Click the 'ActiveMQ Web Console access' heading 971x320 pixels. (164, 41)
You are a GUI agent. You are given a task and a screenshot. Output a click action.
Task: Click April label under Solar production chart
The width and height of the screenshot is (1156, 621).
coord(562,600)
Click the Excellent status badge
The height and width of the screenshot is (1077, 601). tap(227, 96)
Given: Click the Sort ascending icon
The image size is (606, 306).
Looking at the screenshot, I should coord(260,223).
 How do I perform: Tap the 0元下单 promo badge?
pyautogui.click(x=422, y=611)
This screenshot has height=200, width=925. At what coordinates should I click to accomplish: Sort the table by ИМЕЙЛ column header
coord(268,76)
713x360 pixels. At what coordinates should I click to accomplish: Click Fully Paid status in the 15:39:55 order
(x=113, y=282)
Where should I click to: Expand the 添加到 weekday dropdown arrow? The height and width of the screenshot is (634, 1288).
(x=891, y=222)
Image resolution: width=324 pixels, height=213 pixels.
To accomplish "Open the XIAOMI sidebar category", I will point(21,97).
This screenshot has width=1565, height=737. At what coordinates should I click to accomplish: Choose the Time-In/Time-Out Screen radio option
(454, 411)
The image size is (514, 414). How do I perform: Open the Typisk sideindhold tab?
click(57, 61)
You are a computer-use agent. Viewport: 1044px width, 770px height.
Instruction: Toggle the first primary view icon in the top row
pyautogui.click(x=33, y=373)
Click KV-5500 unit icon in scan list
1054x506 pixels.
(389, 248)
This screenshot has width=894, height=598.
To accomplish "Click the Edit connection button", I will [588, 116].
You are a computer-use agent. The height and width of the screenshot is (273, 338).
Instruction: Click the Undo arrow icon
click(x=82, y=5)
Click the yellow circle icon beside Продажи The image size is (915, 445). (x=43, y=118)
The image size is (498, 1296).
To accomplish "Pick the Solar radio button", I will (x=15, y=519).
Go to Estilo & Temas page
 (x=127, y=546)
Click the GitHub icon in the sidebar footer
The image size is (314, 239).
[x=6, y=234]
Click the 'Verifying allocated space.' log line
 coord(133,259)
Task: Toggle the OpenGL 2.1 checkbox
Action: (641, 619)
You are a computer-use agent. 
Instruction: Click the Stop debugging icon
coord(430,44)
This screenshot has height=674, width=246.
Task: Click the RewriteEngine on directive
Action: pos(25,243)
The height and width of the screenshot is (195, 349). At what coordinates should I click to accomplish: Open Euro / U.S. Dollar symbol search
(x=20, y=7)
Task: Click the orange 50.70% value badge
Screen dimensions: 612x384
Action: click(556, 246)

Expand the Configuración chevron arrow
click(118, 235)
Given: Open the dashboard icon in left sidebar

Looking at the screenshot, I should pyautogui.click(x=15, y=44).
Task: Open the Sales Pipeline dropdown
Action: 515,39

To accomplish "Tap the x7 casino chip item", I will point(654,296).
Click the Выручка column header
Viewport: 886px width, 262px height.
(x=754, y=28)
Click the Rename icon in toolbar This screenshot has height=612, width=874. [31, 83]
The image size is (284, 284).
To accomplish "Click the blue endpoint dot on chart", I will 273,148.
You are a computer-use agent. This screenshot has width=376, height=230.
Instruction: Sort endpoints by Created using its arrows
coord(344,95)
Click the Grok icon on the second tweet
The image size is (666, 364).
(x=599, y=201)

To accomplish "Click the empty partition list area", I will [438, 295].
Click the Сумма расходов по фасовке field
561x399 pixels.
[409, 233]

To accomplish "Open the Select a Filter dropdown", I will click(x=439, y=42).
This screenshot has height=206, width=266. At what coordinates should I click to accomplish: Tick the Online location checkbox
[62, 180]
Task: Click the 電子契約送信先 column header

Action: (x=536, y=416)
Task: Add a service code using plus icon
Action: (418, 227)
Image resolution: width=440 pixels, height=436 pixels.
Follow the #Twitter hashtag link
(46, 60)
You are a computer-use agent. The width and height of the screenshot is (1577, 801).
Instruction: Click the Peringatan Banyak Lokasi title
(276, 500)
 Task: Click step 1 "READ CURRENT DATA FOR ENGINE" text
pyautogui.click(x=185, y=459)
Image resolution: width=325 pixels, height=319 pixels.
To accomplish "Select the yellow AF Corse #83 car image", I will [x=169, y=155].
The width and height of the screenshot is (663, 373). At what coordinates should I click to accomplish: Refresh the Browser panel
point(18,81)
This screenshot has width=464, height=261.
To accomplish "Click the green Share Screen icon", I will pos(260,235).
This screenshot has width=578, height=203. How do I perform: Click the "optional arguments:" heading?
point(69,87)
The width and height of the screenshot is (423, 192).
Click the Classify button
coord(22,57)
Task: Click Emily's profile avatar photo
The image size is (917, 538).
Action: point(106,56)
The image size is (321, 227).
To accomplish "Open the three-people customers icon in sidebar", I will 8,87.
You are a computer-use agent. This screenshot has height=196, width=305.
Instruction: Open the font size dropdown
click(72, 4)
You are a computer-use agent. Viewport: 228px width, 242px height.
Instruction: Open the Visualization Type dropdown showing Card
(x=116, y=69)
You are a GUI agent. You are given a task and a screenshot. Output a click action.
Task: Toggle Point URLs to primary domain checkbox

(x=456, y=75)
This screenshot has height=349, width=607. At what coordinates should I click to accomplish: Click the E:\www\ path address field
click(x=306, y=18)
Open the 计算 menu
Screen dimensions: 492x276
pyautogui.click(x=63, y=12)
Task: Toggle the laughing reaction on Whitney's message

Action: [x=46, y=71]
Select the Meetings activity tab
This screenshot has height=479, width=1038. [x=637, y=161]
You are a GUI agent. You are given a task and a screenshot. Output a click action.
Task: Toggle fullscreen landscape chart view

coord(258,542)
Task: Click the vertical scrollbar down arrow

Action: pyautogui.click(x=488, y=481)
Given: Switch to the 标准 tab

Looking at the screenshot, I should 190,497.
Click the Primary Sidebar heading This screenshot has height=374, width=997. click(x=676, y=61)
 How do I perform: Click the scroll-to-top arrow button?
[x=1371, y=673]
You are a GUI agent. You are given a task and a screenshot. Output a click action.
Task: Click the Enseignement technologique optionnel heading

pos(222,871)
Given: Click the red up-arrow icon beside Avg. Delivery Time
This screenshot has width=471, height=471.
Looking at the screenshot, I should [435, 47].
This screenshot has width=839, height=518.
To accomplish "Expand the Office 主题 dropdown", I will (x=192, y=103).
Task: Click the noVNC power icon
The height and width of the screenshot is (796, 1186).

_ _ _ _

» WHAT TO WORK ON
The entire listing is to be repeated exactly.

» WRITTEN ANSWER
Click the 'ActiveMQ Web Console access' heading 971x320 pixels. (164, 41)
You are a GUI agent. You are given a task and a screenshot. Output a click action.
Task: Click April label under Solar production chart
The width and height of the screenshot is (1156, 621).
coord(562,600)
Click the Excellent status badge
The height and width of the screenshot is (1077, 601). tap(227, 96)
Given: Click the Sort ascending icon
The image size is (606, 306).
Looking at the screenshot, I should coord(260,223).
 How do I perform: Tap the 0元下单 promo badge?
pyautogui.click(x=422, y=611)
This screenshot has height=200, width=925. At what coordinates should I click to accomplish: Sort the table by ИМЕЙЛ column header
coord(268,76)
713x360 pixels. At what coordinates should I click to accomplish: Click Fully Paid status in the 15:39:55 order
(x=113, y=282)
Where should I click to: Expand the 添加到 weekday dropdown arrow? The height and width of the screenshot is (634, 1288).
(x=891, y=222)
Image resolution: width=324 pixels, height=213 pixels.
To accomplish "Open the XIAOMI sidebar category", I will point(21,97).
This screenshot has width=1565, height=737. At what coordinates should I click to accomplish: Choose the Time-In/Time-Out Screen radio option
(454, 411)
The image size is (514, 414). How do I perform: Open the Typisk sideindhold tab?
click(57, 61)
You are a computer-use agent. Viewport: 1044px width, 770px height.
Instruction: Toggle the first primary view icon in the top row
pyautogui.click(x=33, y=373)
Click KV-5500 unit icon in scan list
1054x506 pixels.
(389, 248)
This screenshot has width=894, height=598.
To accomplish "Click the Edit connection button", I will [588, 116].
You are a computer-use agent. The height and width of the screenshot is (273, 338).
Instruction: Click the Undo arrow icon
click(x=82, y=5)
Click the yellow circle icon beside Продажи The image size is (915, 445). (x=43, y=118)
The image size is (498, 1296).
To accomplish "Pick the Solar radio button", I will (x=15, y=519).
Go to Estilo & Temas page
 (x=127, y=546)
Click the GitHub icon in the sidebar footer
The image size is (314, 239).
[x=6, y=234]
Click the 'Verifying allocated space.' log line
 coord(133,259)
Task: Toggle the OpenGL 2.1 checkbox
Action: (641, 619)
You are a computer-use agent. 
Instruction: Click the Stop debugging icon
coord(430,44)
This screenshot has height=674, width=246.
Task: Click the RewriteEngine on directive
Action: pos(25,243)
The height and width of the screenshot is (195, 349). At what coordinates should I click to accomplish: Open Euro / U.S. Dollar symbol search
(x=20, y=7)
Task: Click the orange 50.70% value badge
Screen dimensions: 612x384
Action: click(556, 246)

Expand the Configuración chevron arrow
click(118, 235)
Given: Open the dashboard icon in left sidebar

Looking at the screenshot, I should pyautogui.click(x=15, y=44).
Task: Open the Sales Pipeline dropdown
Action: 515,39

To accomplish "Tap the x7 casino chip item", I will point(654,296).
Click the Выручка column header
Viewport: 886px width, 262px height.
(x=754, y=28)
Click the Rename icon in toolbar This screenshot has height=612, width=874. [31, 83]
The image size is (284, 284).
To accomplish "Click the blue endpoint dot on chart", I will 273,148.
You are a computer-use agent. This screenshot has width=376, height=230.
Instruction: Sort endpoints by Created using its arrows
coord(344,95)
Click the Grok icon on the second tweet
The image size is (666, 364).
(x=599, y=201)

To accomplish "Click the empty partition list area", I will [438, 295].
Click the Сумма расходов по фасовке field
561x399 pixels.
[409, 233]

To accomplish "Open the Select a Filter dropdown", I will click(x=439, y=42).
This screenshot has height=206, width=266. At what coordinates should I click to accomplish: Tick the Online location checkbox
[62, 180]
Task: Click the 電子契約送信先 column header

Action: (x=536, y=416)
Task: Add a service code using plus icon
Action: (418, 227)
Image resolution: width=440 pixels, height=436 pixels.
Follow the #Twitter hashtag link
(46, 60)
You are a computer-use agent. The width and height of the screenshot is (1577, 801).
Instruction: Click the Peringatan Banyak Lokasi title
(276, 500)
 Task: Click step 1 "READ CURRENT DATA FOR ENGINE" text
pyautogui.click(x=185, y=459)
Image resolution: width=325 pixels, height=319 pixels.
To accomplish "Select the yellow AF Corse #83 car image", I will [x=169, y=155].
The width and height of the screenshot is (663, 373). At what coordinates should I click to accomplish: Refresh the Browser panel
point(18,81)
This screenshot has width=464, height=261.
To accomplish "Click the green Share Screen icon", I will pos(260,235).
This screenshot has width=578, height=203. How do I perform: Click the "optional arguments:" heading?
point(69,87)
The width and height of the screenshot is (423, 192).
Click the Classify button
coord(22,57)
Task: Click Emily's profile avatar photo
The image size is (917, 538).
Action: point(106,56)
The image size is (321, 227).
To accomplish "Open the three-people customers icon in sidebar", I will 8,87.
You are a computer-use agent. This screenshot has height=196, width=305.
Instruction: Open the font size dropdown
click(72, 4)
You are a computer-use agent. Viewport: 228px width, 242px height.
Instruction: Open the Visualization Type dropdown showing Card
(x=116, y=69)
You are a GUI agent. You are given a task and a screenshot. Output a click action.
Task: Toggle Point URLs to primary domain checkbox

(x=456, y=75)
This screenshot has height=349, width=607. At what coordinates should I click to accomplish: Click the E:\www\ path address field
click(x=306, y=18)
Open the 计算 menu
Screen dimensions: 492x276
pyautogui.click(x=63, y=12)
Task: Toggle the laughing reaction on Whitney's message

Action: [x=46, y=71]
Select the Meetings activity tab
This screenshot has height=479, width=1038. [x=637, y=161]
You are a GUI agent. You are given a task and a screenshot. Output a click action.
Task: Toggle fullscreen landscape chart view

coord(258,542)
Task: Click the vertical scrollbar down arrow

Action: pyautogui.click(x=488, y=481)
Given: Switch to the 标准 tab

Looking at the screenshot, I should 190,497.
Click the Primary Sidebar heading This screenshot has height=374, width=997. click(x=676, y=61)
 How do I perform: Click the scroll-to-top arrow button?
[x=1371, y=673]
You are a GUI agent. You are given a task and a screenshot. Output a click action.
Task: Click the Enseignement technologique optionnel heading

pos(222,871)
Given: Click the red up-arrow icon beside Avg. Delivery Time
This screenshot has width=471, height=471.
Looking at the screenshot, I should [435, 47].
This screenshot has width=839, height=518.
To accomplish "Expand the Office 主题 dropdown", I will (x=192, y=103).
Task: Click the noVNC power icon
The height and width of the screenshot is (796, 1186).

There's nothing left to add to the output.